NBA 2K1722.09.2016, Jörg Luibl
NBA 2K17

Im Test: Stagnation auf hohem Niveau

Seit Jahren dominiert 2K Sports mit seiner NBA-Reihe die Sportspiele. Nicht im wesentlich besser verkauften Fußball, sondern im Basketball wurde seit NBA 2K14 technische Brillanz erreicht und inhaltliche Kreativität demonstriert - vor allem in der Karriere.
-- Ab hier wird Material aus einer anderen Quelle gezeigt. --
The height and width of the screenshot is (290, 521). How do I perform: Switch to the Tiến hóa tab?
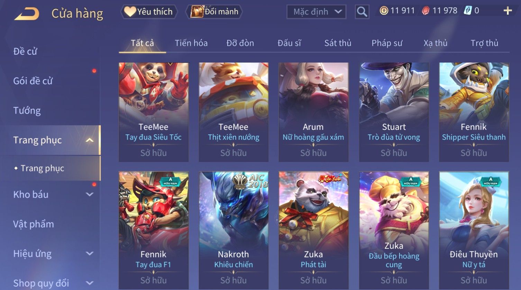pos(191,43)
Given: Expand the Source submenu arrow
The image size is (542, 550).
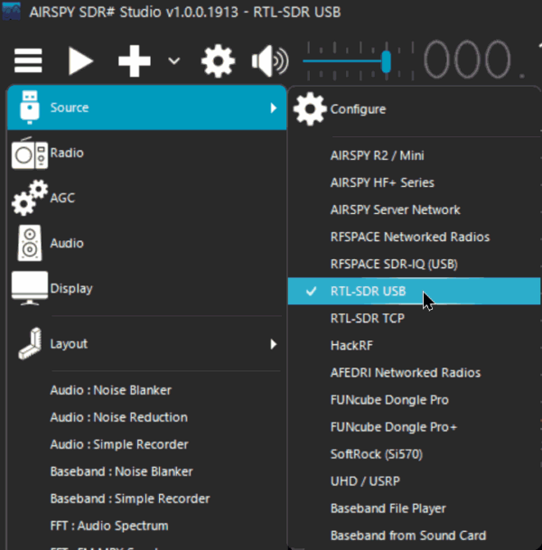Looking at the screenshot, I should [x=274, y=108].
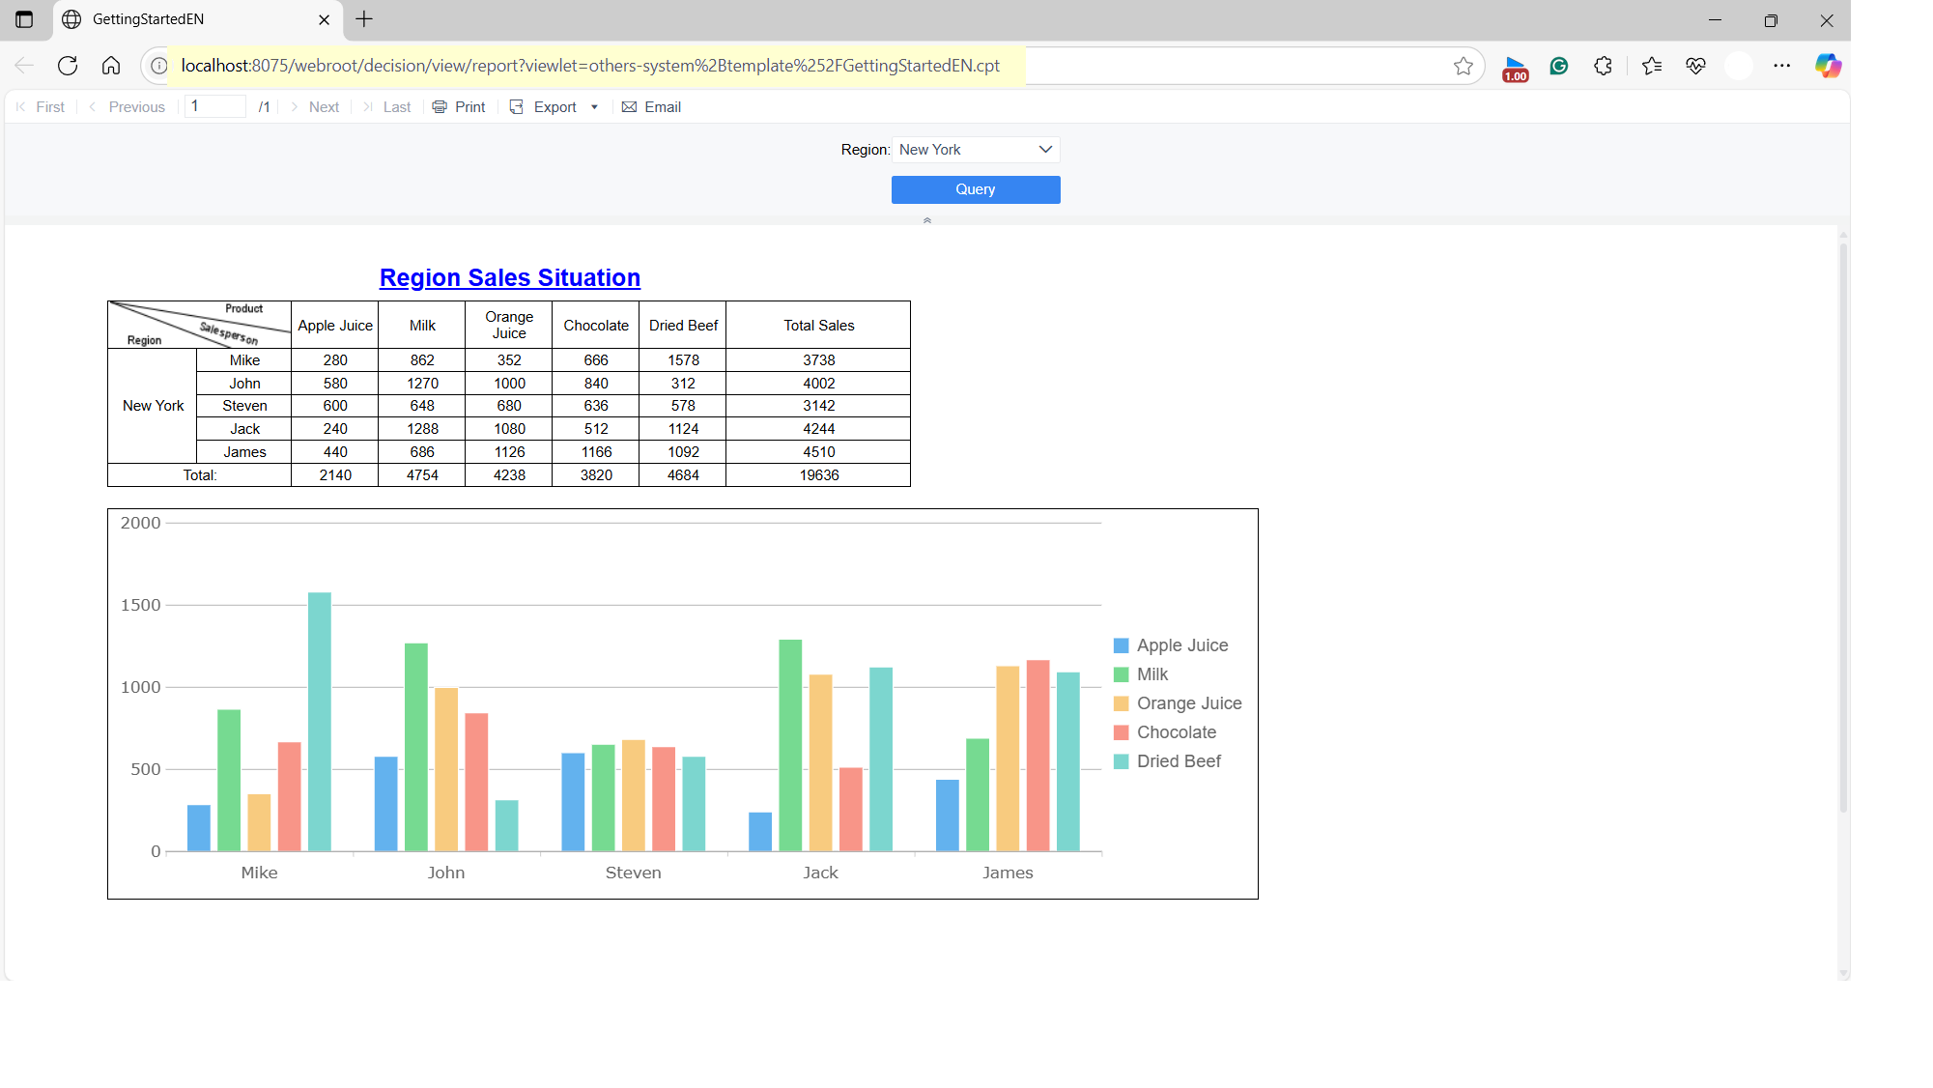Bookmark page with star icon
The width and height of the screenshot is (1933, 1088).
(1463, 66)
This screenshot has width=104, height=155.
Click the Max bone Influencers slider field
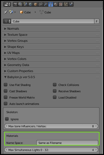tap(51, 126)
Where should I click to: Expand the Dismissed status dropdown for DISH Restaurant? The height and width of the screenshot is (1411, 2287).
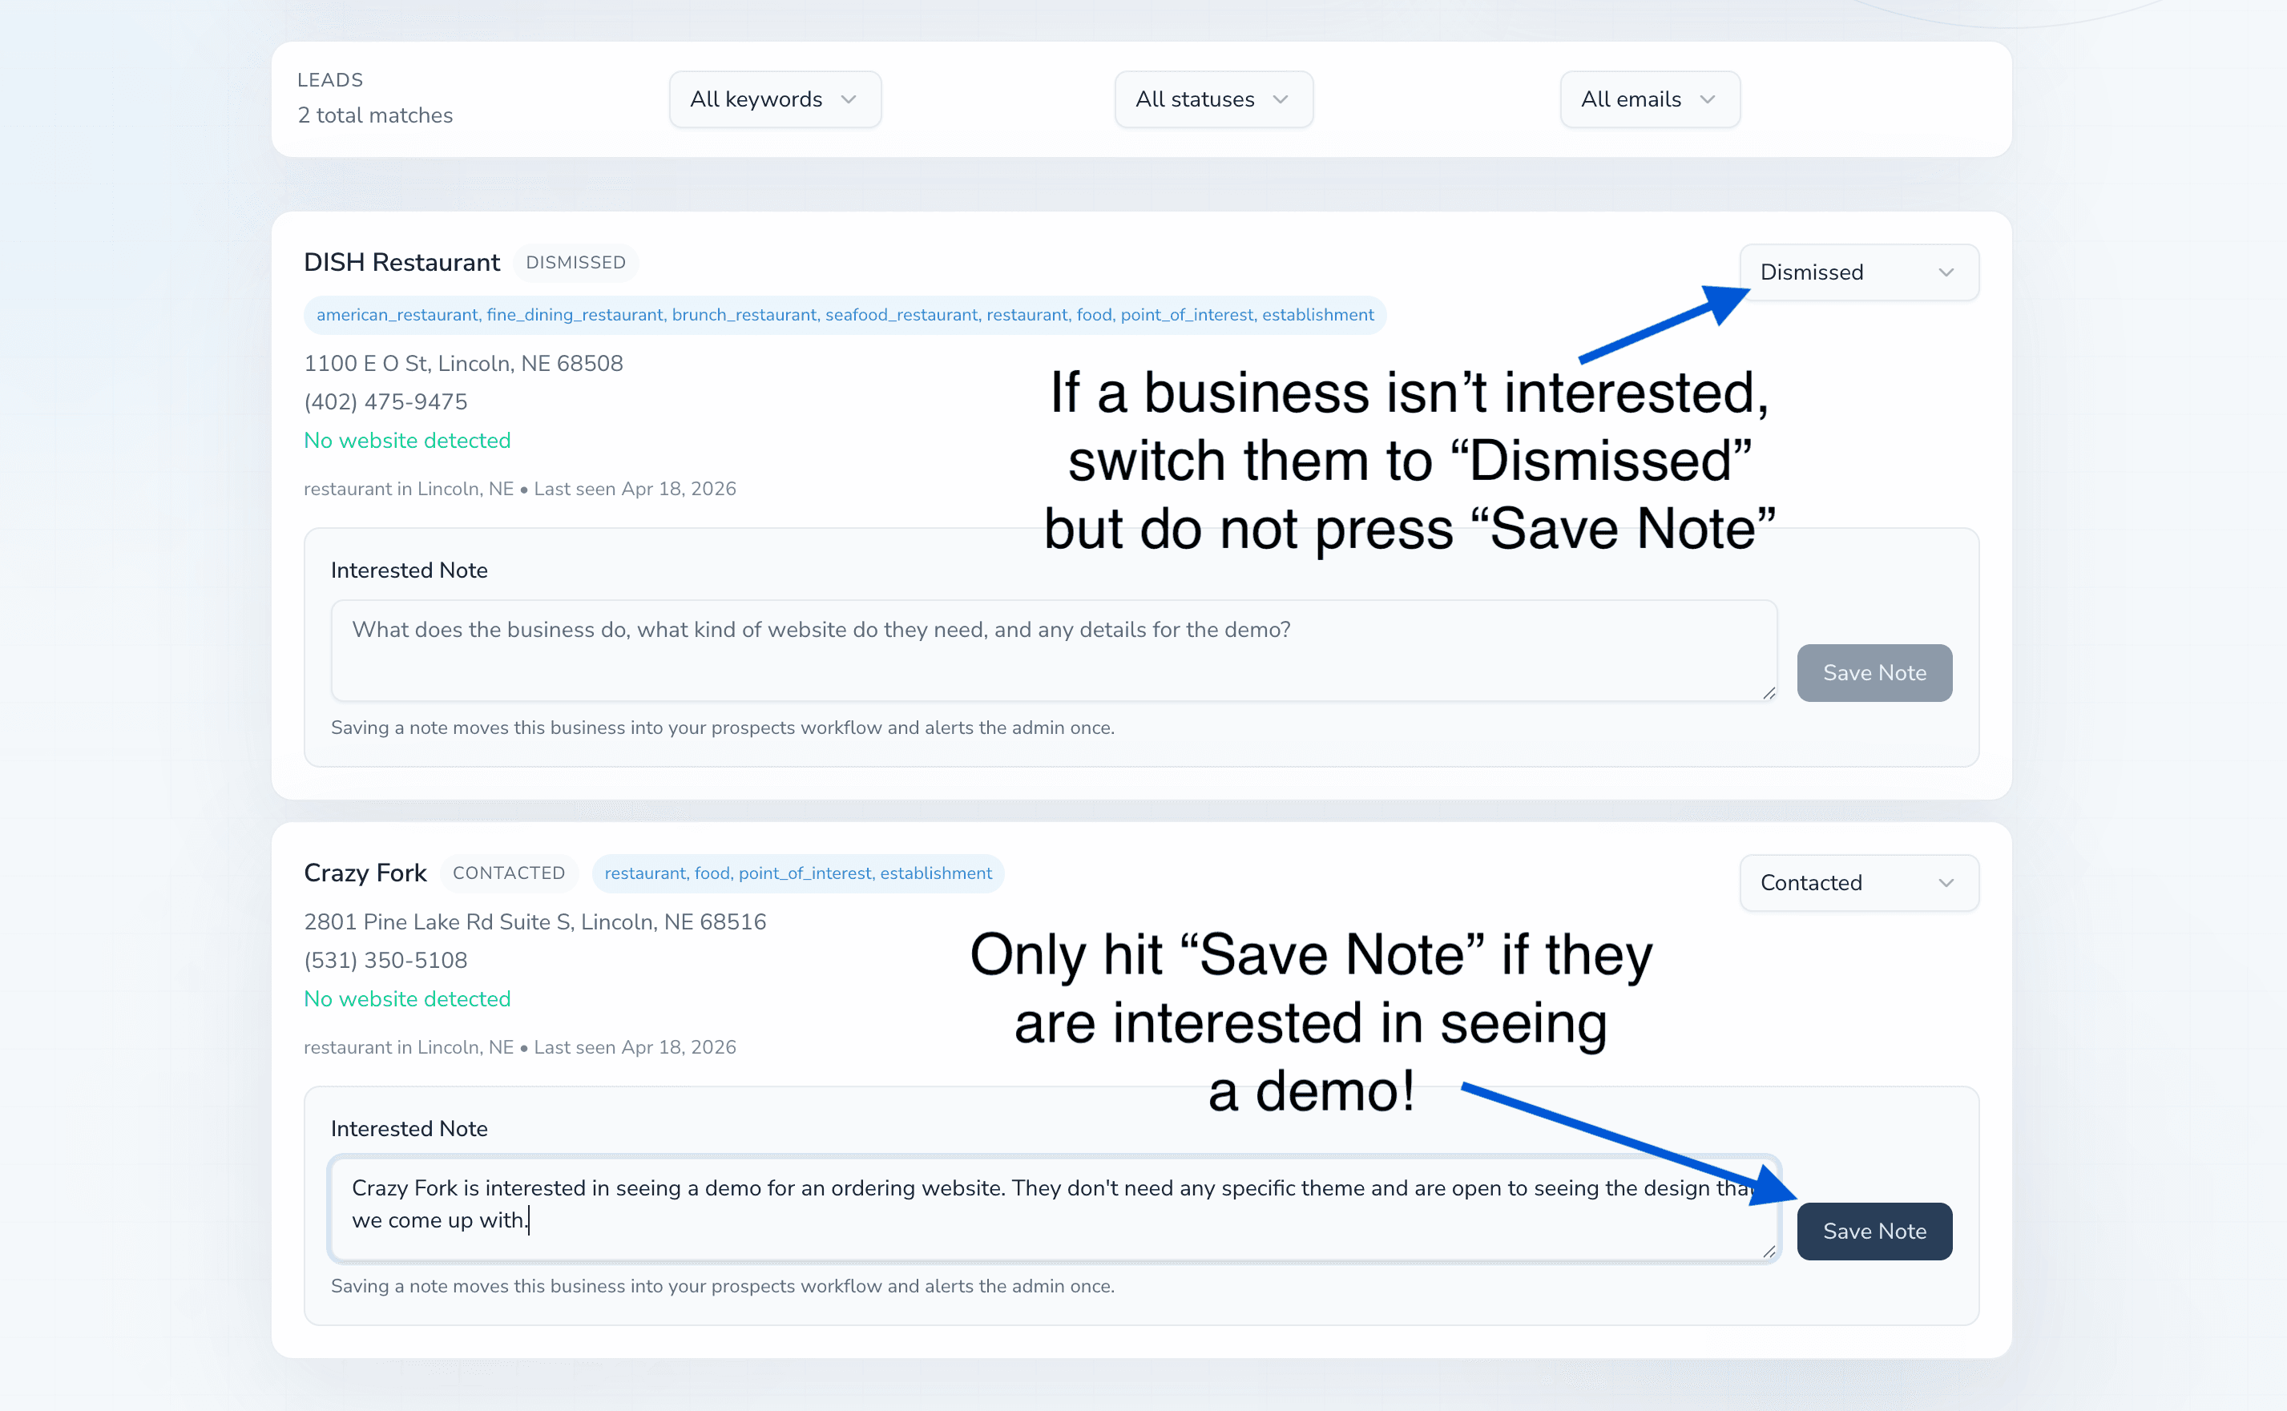[1858, 272]
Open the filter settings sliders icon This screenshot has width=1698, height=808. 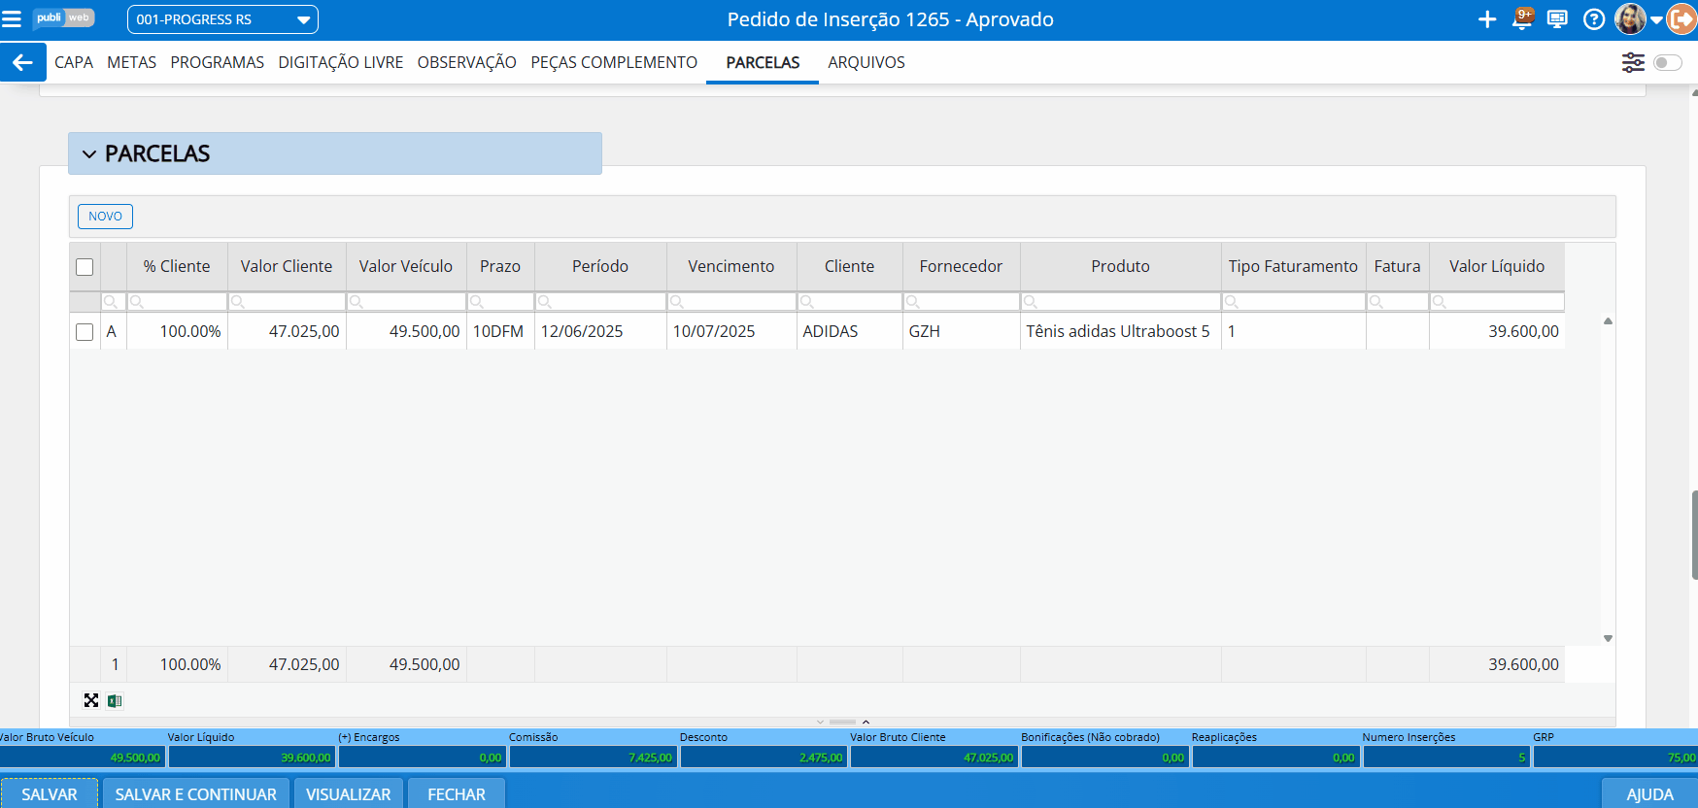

Aber gerade in dieser Paradedisziplin ernüchterte Spike Lee zumindest in den ersten Stunden von NBA 2K16. Wir klären im Test, wie sich Regie und Spielmechanik in NBA 2K17 (ab 5,09€ bei kaufen) präsentieren.

Der sympathische Auftakt

Diese Veröffentlichungspolitik darf gerne Schule machen: Knapp zwei Wochen vor dem Erscheinen von NBA 2K17 konnte man bereits die Karriere in "The Prelude" starten, um sie dann zum Release fortzuführen. 2K Sports hat also nicht z.B. das dramatische Finale der Cleveland Cavaliers gegen die Golden State Warriors zum Probe spielen angeboten, obwohl das auch cool gewesen wäre, sondern das Prinzip der guten alten Demo sinnvoll erweitert. Und diesmal ist auch nicht Spike Lee für die Story verantwortlich, die letztes Jahr bekanntlich enttäuschte.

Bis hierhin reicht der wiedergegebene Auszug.